Experts can’t point to a single reason why the decline among Black and Latinx students is so precipitous. But they all seem to agree it is a byproduct of the fact that the coronavirus pandemic has hit people of color disproportionately – more people of color have gotten sick, been hospitalized, and died. And perhaps more to the point for young people, many jobs in the hospitality industry, often filled by college-aged workers, have dried up. Back in August, the unemployment rate for all adult Americans was 8.4 percent; but for people aged 20-24, it was over 14 percent. 

The decline in college enrollment has taken higher education officials by surprise. Enrollment tends to be countercyclical, they say – during times of economic downturn, enrollment tends to increase, as it did during the Great Recession, as students opt to return to school to learn new skills. Some even expected community college enrollment to increase, thinking that students would want to attend school close to home. It did not happen. 

According to U.S. Census Bureau survey data, would-be students cited a number of reasons for not returning to school this fall, or, for recent high school graduates, not enrolling in the first place. The most common: frustration or uncertainty about online classes or changing class formats and content; fear of contracting COVID-19; and inability to pay for classes after the student or parent lost a job or took a financial hit. 

Colleges are grappling with the implementation of new safety procedures while still being able to meet the needs of low-income students.

And students from lower-income families were affected most. The Census Bureau data showed that students from families with incomes under $75,000 were nearly twice as likely to say they “cancelled all plans” to take classes this fall as students from families with incomes over $100,000. 

That disparity – yet another economic disparity occurring during the pandemic – has experts worried about the lower-income students future. “Community colleges are some kids’ first real opportunity, for individuals who are economically challenged, but it’s the first real opportunity for them to pursue higher education,” Lawrence T. Potter, Chief Academic Officer at the University of D.C., told the Post.

To try to help students from low-income families stay in college, Sen. Patty Murray (D-WA) and some of her colleagues have introduced the Coronavirus Child Care and Education Relief Act (CCCERA), a proposed COVID-19 emergency education funding bill to provide $450 million in emergency support for federal TRIO programs to serve low-income/first-generation students, unemployed adults, and students with disabilities.

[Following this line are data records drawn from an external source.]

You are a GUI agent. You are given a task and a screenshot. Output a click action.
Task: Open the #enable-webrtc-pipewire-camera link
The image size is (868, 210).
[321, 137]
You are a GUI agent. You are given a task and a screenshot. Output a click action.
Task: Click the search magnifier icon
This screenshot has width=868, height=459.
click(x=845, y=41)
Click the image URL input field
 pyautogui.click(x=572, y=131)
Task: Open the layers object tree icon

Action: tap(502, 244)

The bill would provide $250 million for TRIO capacity increases to help serve additional students facing educational disruption, unemployment, and poverty in the COVID-19 crisis. The bill would also provide $200 million for technological connectivity through the TRIO programs to help low-income students continue coursework, apply to college and financial aid, and continue advising services online.

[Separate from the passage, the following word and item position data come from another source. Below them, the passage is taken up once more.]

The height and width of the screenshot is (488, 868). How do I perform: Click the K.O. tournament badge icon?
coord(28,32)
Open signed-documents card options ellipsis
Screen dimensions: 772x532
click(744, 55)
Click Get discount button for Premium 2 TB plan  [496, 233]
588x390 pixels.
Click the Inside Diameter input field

“Students and families are facing significant disruption as COVID-19 closes schools, and unemployment and poverty skyrocket,” said Maureen Hoyler, President of the Council for Opportunity in Education, in a statement. “Without action, we could see a lost generation of college-bound students. Thank you, Senator Murray and colleagues, for hearing the TRIO community’s strong cry for help, and proposing this emergency relief to help vulnerable students enter and complete college to improve their economic situation.”

Experts worry about the ramifications of a generation of students missing out on community college. Unlike students from upper-income families, who are more likely to take a “gap year” to travel or work at an internship, when low-income students stop attending school, they rarely return, diminishing their job prospects and earning potential for the rest of their lives. A National Student Clearinghouse report from last year found that only 13 percent of college dropouts ever return, and even fewer graduate. 

“The notion of a gap year does not exist for these students,” said Kim Cook, Executive Director of the National College Attainment Network. “They’ll help their families or get a job. Then it will not seem possible to make time for college.”